I like that I’m “unofficial.” As someone who’s spent a lot of time around embassies, I can’t imagine anything more difficult than being a diplomat, and having to guard each and every word I say. I’ve met some great diplomats and some mediocre ones, but the best are those who truly engage with the countries in which they are posted, while never forgetting who it is they work for.
In my work, engagement means taking each country and its media system on its own terms. In Egypt, I spent a lot more time talking about the Indonesian press system than I did about what we have in the United States. There’s a lot that Egypt could learn from Indonesia, another country that emerged from over 30 years of authoritarian rule with a tightly controlled press. As I pointed out repeatedly, the man who in my opinion was Indonesia’s best and most democratic president, Abdurrahman Wahid, was not only a highly regarded Muslim scholar and one-time student at Al-Azhar, he was also the man who abolished the Ministry of Information. As any Indonesian can tell you, democracy, good journalism, and the values of Islam are not incompatible.
I also like that I don’t represent the American government, but rather the American people. In nearly all of the places I’ve been — during Democratic and Republican administrations alike — it’s a cliche to say “we like the American people, we just don’t like your government.” In Egypt, this meant that I was free to point out the weaknesses of both American and Egyptian media coverage of the handful of American NGO workers who were flown out of the country in apparent violation of the principle of an “independent judiciary.” It also meant that I was free to note the hypocrisy of those Egyptian commentators who ascribed all progressive reform to “foreign interference.”
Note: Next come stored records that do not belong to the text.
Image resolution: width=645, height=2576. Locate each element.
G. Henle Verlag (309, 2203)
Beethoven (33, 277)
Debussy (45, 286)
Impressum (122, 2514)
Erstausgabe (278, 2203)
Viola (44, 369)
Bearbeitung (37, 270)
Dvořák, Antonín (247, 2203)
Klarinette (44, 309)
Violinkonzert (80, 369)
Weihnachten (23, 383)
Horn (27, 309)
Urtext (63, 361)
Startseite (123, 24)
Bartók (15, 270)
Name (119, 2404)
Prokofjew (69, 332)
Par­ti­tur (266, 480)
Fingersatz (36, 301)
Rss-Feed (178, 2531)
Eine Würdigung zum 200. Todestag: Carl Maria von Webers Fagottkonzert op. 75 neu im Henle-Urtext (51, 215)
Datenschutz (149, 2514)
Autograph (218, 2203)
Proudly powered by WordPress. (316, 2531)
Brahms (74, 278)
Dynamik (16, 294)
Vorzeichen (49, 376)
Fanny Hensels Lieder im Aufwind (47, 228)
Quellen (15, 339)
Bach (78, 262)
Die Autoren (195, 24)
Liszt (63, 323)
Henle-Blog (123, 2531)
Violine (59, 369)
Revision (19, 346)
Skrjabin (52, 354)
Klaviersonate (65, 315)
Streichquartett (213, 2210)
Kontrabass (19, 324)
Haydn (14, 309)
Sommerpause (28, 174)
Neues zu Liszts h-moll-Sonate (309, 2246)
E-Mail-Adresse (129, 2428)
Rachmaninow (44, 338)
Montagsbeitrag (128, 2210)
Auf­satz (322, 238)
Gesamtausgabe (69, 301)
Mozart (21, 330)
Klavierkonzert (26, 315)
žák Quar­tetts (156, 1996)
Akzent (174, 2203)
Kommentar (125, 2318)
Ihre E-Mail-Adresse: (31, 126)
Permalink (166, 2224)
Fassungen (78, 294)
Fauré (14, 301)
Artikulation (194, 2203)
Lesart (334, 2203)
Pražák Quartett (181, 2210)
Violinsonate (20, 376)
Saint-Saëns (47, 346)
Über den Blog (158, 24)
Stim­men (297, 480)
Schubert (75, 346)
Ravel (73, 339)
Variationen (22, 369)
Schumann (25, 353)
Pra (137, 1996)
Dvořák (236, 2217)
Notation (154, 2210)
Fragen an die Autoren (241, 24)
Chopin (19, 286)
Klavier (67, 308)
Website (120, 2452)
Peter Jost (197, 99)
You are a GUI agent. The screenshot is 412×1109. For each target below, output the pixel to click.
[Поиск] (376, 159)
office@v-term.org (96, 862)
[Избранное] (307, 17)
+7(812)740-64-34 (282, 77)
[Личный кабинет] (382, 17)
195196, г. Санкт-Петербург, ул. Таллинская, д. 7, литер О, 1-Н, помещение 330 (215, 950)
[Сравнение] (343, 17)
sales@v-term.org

Accidental or not, this is public diplomacy from the trenches, and it’s what I’ll be writing about during my upcoming sabbatical year. As I tell visiting journalist friends who come to the US and meet my classes, they may be the first Indonesian or Malaysian or Bangladeshi whom my American students have ever met. At a time in which “we are all Khaled Said” or “we are all Trayvon Martin,” we are all public diplomats as well. Like it or not, in this interconnected world, each one of us is engaged in public diplomacy.